Über die Arbeitsweisen der BA zur Aufdeckung von Missbrauch von Sozialleistungen haben wir bereits hier berichtet. Dabei fiel auf, dass ein Schaden von knapp 380 EUR entstanden sei. Demnach habe der Angeklagte 8 Monate lang 50 EUR zu hohe Hartz IV-Leistungen bezogen.
Gericht stellt Verfahren ein
“Für das Gerichtsverfahren wurde der Arbeitgeber nicht als Zeuge geladen”, erklärte das Gericht. Das würde das Verfahren nur unnötig verlängern, so die Begründung.
Im Grundsatz ist der Arbeitnehmer in der Pflicht, eine Arbeitsaufnahme zu melden. Da es sich um einen sog. Ersttäter handle, so das Gericht, würde das Verfahren eingestellt werden.
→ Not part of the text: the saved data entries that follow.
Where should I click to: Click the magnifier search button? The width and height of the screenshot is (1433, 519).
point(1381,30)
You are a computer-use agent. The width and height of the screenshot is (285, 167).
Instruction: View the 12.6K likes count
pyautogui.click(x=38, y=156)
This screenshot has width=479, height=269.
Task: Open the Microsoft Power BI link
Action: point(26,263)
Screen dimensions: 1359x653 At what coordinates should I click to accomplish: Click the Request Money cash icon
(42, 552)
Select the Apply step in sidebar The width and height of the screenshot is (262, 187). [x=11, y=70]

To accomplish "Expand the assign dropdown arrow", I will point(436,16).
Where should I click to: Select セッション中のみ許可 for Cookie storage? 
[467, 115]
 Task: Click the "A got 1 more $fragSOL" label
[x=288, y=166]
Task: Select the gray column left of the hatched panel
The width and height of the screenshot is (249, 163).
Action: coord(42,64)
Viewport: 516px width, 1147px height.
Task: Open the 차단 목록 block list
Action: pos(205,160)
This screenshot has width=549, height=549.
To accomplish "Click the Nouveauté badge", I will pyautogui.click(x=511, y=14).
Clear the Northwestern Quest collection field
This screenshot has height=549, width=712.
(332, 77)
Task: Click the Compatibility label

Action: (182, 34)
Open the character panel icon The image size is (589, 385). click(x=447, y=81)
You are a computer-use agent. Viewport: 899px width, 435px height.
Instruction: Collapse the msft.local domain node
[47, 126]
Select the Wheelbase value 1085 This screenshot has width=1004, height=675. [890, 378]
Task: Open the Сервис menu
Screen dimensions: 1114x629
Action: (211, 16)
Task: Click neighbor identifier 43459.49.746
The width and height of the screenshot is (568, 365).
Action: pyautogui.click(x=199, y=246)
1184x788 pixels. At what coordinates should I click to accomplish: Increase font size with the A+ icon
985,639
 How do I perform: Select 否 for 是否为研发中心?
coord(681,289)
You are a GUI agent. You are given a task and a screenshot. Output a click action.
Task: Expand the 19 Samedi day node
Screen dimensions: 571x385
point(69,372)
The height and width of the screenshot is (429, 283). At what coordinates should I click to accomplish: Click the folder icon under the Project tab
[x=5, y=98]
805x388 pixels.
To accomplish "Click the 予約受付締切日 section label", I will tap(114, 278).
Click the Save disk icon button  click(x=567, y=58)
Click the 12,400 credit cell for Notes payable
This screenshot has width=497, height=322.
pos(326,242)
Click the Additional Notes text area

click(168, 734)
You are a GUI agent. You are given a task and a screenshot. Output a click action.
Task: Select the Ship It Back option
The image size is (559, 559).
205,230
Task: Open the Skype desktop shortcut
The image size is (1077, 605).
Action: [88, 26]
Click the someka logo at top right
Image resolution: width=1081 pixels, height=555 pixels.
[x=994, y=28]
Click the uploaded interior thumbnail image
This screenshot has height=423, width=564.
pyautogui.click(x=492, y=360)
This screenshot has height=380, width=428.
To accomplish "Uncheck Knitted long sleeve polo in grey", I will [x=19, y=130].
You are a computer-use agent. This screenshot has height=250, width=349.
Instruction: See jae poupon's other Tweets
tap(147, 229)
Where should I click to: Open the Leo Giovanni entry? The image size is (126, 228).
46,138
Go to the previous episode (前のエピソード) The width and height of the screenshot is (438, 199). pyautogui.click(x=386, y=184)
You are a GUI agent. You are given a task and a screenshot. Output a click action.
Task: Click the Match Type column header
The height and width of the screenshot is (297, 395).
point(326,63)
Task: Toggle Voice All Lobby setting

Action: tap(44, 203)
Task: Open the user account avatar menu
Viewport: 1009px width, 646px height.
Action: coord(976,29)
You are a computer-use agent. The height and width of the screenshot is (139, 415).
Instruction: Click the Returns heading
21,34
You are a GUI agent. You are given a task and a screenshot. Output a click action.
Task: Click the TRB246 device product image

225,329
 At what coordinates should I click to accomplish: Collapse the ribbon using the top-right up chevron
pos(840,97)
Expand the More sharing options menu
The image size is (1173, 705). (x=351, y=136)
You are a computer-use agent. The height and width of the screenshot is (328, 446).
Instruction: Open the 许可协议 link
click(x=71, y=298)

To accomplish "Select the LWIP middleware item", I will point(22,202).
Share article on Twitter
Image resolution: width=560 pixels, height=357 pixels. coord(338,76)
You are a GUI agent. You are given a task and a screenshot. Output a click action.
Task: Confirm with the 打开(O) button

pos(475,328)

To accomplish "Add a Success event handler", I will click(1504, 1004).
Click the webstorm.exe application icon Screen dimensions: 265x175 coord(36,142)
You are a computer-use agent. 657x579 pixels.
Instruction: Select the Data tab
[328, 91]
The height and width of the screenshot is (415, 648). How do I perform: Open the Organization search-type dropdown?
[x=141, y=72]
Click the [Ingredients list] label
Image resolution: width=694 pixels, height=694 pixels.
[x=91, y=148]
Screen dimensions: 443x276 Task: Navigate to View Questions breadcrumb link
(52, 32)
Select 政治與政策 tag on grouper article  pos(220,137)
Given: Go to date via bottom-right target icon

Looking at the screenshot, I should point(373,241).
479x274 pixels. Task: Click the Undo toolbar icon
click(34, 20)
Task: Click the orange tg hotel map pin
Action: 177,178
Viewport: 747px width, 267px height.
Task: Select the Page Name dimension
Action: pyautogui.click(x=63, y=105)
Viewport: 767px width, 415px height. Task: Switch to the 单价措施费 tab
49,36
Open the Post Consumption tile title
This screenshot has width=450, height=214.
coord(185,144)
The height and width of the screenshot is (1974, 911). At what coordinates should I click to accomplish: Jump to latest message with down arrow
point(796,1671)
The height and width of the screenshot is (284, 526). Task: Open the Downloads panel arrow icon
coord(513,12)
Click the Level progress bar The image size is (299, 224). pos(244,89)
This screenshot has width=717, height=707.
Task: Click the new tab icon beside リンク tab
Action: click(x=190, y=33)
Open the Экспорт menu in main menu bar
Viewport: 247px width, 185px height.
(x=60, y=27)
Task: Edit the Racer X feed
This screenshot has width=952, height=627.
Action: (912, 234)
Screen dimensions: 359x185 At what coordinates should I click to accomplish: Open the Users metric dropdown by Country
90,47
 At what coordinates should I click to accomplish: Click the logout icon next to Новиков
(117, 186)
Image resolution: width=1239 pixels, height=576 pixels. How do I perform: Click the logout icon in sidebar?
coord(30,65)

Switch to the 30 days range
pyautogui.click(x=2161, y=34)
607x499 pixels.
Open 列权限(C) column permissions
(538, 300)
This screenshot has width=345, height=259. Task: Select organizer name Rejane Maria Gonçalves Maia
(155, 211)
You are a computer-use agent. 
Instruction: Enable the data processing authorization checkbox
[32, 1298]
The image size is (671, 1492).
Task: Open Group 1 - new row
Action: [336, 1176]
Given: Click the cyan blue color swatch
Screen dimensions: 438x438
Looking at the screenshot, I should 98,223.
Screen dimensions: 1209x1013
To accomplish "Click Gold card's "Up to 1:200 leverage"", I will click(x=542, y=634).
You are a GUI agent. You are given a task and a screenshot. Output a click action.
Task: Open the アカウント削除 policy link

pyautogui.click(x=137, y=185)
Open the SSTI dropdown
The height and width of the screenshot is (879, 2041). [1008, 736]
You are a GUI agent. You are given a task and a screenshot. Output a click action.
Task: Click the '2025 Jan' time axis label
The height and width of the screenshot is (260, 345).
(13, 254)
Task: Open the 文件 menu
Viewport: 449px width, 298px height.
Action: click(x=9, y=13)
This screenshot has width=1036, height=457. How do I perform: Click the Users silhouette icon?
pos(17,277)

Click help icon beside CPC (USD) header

Dem stimmte nach Einwänden die Staatsanwaltschaft zu. Denn der finanzielle Schaden besteht nicht mehr, da der Angeklagte die Summe bereits ausgeglichen hatte. Zudem sei der Angeklagte unbescholten. „Melden Sie jede Arbeitsaufnahme sofort, am besten schriftlich – und mit Kopie“, sagte der Richter dem Angeklagten zum Ende des Verfahrens.